Crypto, like railways, Part 2: Blockchain as the new internet planner


In my latest article “Crypto, Like Railways, One of the World’s Top Innovations of the Millennium,” I liken the blockchain revolution to the railway boom. If we apply this analogy even further, what is going to happen next?

Stuart Hilton in his book What the railways did for us: building modern Britain To cite this quote: “The direct effects of railway construction are, after all, enough in themselves that no exaggeration is needed. They have affected the internal flow of traffic, the choice of site and land use patterns, residential density and the characteristics of the Victorian city.” Deeply influenced the development prospects of the Central and Interior districts.


When one examines the development of blockchain technology, one can make curious observations. First of all, no one saw it coming: people ignored bitcoin (BTC) and related applications; Blockchain protocols were doomed as unnecessary, while Wall Street predicted the collapse of crypto. Laugh or not, bitcoin has “died” over 400 times. second, the industry has captivated the public and the minds of professionals, governors and creators; In the blink of an eye, the Internet adopted the roadmap from Web2 to Web3.

Just as railways changed cities in the early days, blockchain continues to shape the format of the Internet. Below I highlight some of the major ways that virtual networks and physical infrastructure design and architecture affect.

half cash

The first use case of cryptocurrency is instant, uncensored, almost free payments. Most crypto users don’t care about changing the currency of the central bank in their countries; They enjoy the smooth speed and optionality of new money.

Often, this digital cash is accepted when there are restrictions or high fees imposed on the use of traditional currency. As a result, more merchants consider this payment method, while maintainers of crypto are also favored.

related: The Decoupling Manifesto: Mapping the Next Stage of the Crypto Journey

Miners and crypto gatekeepers

Friendly and against crypto infrastructure regulations. When China banned initial coin offerings and later limited mining in the country, the industry moved to more favorable areas. In addition, countries with cheap electricity such as Venezuela and Ukraine met the demand for expansion of mining operations.

As more cryptocurrencies introduced proof-of-stake consensus, several decentralized finance (DeFi) projects emerged.
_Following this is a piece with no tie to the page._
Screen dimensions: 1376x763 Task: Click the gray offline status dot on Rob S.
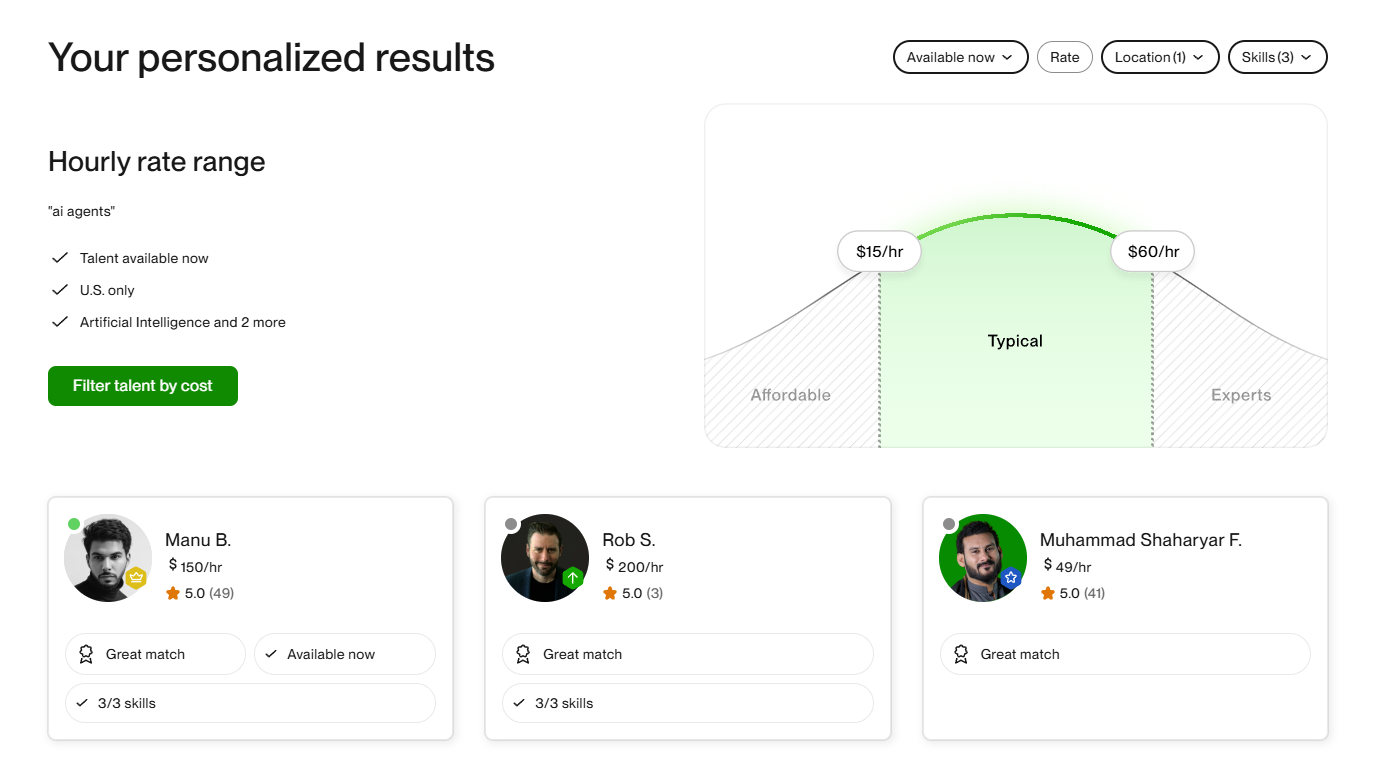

So, while bankers continued their plea to ignore this “strange money,” the industry solidified its position and quietly grew into a $2 trillion plus market.

Now, I return to the chapter on town planning with the railroads: “The arrival of the railroads in London, according to Simon Jenkins, had a greater impact than anything since the Great Fire of 1666.” The same thing happened with crypto for investment: suddenly, millions of people – mostly millennials – got an opportunity, if not to become super-rich then at least to make a quick buck at the launch of new tokens. This prompted blockchain entrepreneurs to create more DeFi solutions, from decentralized exchanges to farming and various liquidity pools.
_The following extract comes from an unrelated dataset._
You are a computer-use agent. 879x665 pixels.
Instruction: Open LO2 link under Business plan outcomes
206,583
related: Building Blocks: Gen Y Can Use Tokens To Climb The Property Ladder

NFTs and organizing the chaotic web of information

If search engines like Google allowed us to organize information on the Internet, Web3 would make it more effective. For example, a certain file – let’s say, an image – can be reused as the original source rather than copied. This sounds contrary to what we see now, but the introduction of non-fungible tokens (NFTs), their sales frenzy, and experiments in virtual reality provide an indication of what a “semantic web” might look like.
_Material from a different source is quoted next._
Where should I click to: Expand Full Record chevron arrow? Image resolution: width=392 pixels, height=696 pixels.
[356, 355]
Hilton mentions that railways pushed slums out of British and American cities and brought order to the streets along these rails. “By the middle of the twentieth century, trains had made a final addition to the British landscape: a statewide network of sometimes abandoned and impassable canals, many of which have been rebuilt. During the early stages of the Industrial Revolution, they helped the nation. acted as arteries. The Duke of Bridgewater, who built the canal bearing his name, was one of the first to see the dangers the railways represented for their construction. He explored the canals as an elderly man Saw (he died in 1803), ‘They will bear my time, but I feel trouble in those monstrous tramroads.’

related: Web3 Depends on Participatory Economics, and That’s What’s Missing

Where does this take us?

Therefore, railroads replaced canals. Web3 will essentially replace Web2, but we cannot be sure of the fairness of the process. (Similar to railroads to change the landscape of cities and move poor populations to other places, blockchain protocols are forcing digitization without offering a real alternative.) As proactive observers, it is our duty and responsibility to keep abreast of new Constantly remind yourself of the limitations and risks of Technologies to ensure an equitable transition for all.

This article does not contain investment advice or recommendations. Every investment and trading move involves risk, and readers should do their own research when making a decision.

The views, opinions and opinions expressed here are those of the author alone and do not necessarily reflect or represent the views and opinions of Cointelegraph.

Katya Shabanova Forward is the founder of PR Studio, with over 20 years of experience implementing programs for IT companies ranging from Fortune 1000 corporations and venture funds to pre-initial public offering startups. She holds a Bachelor of Arts in English Philology and German Studies from Santa Clara University in California and a Master of Philology from the University of Göttingen in Germany.